**INFORMATION PROVIDED**

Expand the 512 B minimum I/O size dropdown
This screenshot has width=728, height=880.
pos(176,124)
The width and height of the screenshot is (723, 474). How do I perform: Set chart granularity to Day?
* * *
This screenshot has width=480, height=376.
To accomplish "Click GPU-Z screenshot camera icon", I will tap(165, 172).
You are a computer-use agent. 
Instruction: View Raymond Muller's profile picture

**BRIEF**
All lines above from the one containing "Expand the 512 B minimum I/O size dropdown" to the one containing "The width and" must be repeated exactly, both lines included, and no others.

**TASK RESPONSE**
Expand the 512 B minimum I/O size dropdown
This screenshot has width=728, height=880.
pos(176,124)
The width and height of the screenshot is (723, 474). How do I perform: Set chart granularity to Day?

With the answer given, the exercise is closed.